Lupo 3L 150 kilo lichter dan normale Lupo
We kunnen nu alvast verklappen dat het rijplezier in de Lupo hier nog niet eens bij in de buurt komt. Maar we moeten deze auto wel beoordelen naar de rol die hij indertijd moest spelen. Laten we maar eens kijken naar zijn wapenfeiten, zoals de grote hoeveelheid aluminium en duur magnesium die is gebruikt voor het onderstel en de carrosserie. Dat zien en voelen we aan het driespaaks stuurwiel voor ons. De stoelframes zijn van lichtmetaal gemaakt en de aluminium wielen zijn speciaal voor de Lupo 3L gesmeed. Door al deze maatregelen is er ongeveer 150 kilo aan gewicht bespaard ten opzichte van de basis-Lupo. Een leeggewicht van 865 kilogram komt dicht in de buurt van dat van de Golf I, die geen airbags en geen ABS aan boord had, maar ook geen stuurbekrachtiging, zoals de Lupo 3L. Bij deze dwerg van 3,53 meter is destijds alles in het werk gesteld om de aerodynamica te optimaliseren. Zo zijn de luchtopeningen aan de voorkant verkleind, zijn de dorpels verder naar beneden doorgetrokken en zijn er dunne banden met een lage rolweer-stand gemonteerd. En natuurlijk hebben de ingenieurs iets aan de motor gedaan.

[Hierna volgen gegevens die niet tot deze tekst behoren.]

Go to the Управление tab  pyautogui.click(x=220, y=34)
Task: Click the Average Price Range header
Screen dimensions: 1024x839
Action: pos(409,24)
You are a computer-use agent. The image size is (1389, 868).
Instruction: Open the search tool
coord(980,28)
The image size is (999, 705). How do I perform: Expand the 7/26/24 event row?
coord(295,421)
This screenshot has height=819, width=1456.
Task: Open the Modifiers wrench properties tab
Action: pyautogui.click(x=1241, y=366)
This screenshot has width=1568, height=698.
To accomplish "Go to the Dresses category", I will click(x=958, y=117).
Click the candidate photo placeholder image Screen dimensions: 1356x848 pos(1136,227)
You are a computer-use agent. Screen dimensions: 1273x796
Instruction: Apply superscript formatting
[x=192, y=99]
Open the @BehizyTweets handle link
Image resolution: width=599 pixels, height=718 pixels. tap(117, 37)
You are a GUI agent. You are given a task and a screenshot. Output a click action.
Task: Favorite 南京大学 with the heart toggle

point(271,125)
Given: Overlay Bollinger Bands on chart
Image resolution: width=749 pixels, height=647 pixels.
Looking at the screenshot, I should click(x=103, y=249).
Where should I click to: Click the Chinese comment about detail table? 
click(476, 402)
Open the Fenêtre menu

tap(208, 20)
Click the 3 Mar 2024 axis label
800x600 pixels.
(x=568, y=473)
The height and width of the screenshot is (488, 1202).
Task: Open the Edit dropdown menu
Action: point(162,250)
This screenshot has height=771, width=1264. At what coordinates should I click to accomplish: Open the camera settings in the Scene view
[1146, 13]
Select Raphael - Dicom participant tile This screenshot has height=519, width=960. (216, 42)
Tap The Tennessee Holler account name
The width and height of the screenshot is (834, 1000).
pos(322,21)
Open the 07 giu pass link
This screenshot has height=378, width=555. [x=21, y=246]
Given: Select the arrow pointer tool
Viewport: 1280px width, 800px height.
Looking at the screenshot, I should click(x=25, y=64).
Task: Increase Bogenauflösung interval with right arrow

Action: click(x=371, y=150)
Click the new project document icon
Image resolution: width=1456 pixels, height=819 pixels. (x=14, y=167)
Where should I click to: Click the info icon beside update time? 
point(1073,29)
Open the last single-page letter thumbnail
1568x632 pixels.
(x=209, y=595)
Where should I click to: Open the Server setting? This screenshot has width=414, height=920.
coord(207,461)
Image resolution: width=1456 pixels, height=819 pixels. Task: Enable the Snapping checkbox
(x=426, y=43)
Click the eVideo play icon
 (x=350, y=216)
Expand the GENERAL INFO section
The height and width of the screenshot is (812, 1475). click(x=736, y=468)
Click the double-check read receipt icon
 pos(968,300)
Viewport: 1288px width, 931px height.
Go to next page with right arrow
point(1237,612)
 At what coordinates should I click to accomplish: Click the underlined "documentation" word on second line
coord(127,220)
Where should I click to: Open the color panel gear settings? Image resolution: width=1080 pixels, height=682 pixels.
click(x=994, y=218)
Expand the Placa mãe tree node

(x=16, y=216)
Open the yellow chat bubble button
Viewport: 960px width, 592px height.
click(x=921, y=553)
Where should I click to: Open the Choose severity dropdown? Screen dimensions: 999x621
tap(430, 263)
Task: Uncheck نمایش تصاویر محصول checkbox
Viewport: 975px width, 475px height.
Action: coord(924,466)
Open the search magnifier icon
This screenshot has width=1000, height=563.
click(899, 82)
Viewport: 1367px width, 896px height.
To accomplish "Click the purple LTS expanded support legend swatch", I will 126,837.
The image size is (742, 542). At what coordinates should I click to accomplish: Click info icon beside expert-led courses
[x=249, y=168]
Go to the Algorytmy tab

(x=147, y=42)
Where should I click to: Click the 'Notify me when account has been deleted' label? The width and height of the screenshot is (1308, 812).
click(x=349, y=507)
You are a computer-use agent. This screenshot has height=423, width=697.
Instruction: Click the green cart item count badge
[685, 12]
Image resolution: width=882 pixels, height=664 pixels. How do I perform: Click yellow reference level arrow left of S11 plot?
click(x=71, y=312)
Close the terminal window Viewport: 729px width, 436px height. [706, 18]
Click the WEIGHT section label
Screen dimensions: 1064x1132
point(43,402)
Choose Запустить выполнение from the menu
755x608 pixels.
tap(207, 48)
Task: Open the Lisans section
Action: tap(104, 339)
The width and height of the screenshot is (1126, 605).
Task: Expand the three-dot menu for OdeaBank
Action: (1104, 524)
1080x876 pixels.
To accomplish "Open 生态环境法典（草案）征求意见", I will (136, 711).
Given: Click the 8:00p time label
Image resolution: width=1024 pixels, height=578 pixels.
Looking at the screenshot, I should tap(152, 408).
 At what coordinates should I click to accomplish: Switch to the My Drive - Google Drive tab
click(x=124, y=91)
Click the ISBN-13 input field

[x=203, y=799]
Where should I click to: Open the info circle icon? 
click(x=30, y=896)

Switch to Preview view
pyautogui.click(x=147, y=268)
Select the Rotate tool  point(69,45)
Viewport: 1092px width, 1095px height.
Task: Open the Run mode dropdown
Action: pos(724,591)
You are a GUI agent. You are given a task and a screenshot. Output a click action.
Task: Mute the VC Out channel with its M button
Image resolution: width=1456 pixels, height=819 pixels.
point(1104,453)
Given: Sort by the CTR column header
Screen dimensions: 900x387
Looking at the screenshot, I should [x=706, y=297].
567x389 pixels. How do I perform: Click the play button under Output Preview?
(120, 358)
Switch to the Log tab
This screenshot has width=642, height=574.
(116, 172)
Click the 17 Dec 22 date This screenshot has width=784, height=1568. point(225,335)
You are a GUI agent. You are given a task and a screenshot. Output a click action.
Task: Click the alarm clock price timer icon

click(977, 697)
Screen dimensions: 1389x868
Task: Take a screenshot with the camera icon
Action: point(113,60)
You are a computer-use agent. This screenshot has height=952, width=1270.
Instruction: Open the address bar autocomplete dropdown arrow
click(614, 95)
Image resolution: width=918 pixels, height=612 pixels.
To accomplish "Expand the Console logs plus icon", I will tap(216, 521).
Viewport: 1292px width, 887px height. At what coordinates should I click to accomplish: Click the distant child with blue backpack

De driecilinder pompverstuiver-TDI is gekoppeld aan een geautomatiseerde vijfversnellingsbak met vrijloopfunctie; er zit dus een beetje Smart in deze Volkswagen. Je merkt het bij het optrekken: 21, 22, een knikkend hoofd, versnelling ingelegd. Zelfs de ruiten van de Lupo ontkwamen niet aan de aandacht van de ingenieurs. De zijruiten zijn dunner, wat gewicht bespaart, maar je hoort daardoor wel de diesel luid zijn werk doen. Het lijkt bijna te zijn gedaan om je eraan te herinneren niet te veel gas te geven, het verbruik moet immers laag blijven.
1 op 25 en 1 op 50 in de praktijk
Uiteindelijk is de kwestie van het verbruik eveneens een kwestie van karakter. Omdat we niet nog een dieselschandaal willen, vertellen we de waarheid. Een verbruik aan de goede kant van 1 op 30 is ons in de Lupo is ons net zo min gelukt als een verbruik van 1 op 100 in de XL1. We reden immers door de praktijk van alledag, niet op de testbank. Maar een verbruik van ongeveer 1 op 25 in een 24 jaar oude Lupo 3L en bijna 1 op 50 in de in zeer kleine oplage gebouwde XL1 zijn echt wel oké! Zodoende vullen we na onze testrit de tien-litertank van de XL1, waarbij er 3,6 liter diesel in past. We vragen ons af wat er zou zijn gebeurd als Volkswagen was doorgegaan met het onderzoek naar dieselmotoren. Wat als politici alleen het doel bepalen en de ingenieurs vervolgens de weg uitdokteren? Zij hebben daarvoor immers gestudeerd. Misschien zou de dieselmotor nu dan echt groen zijn.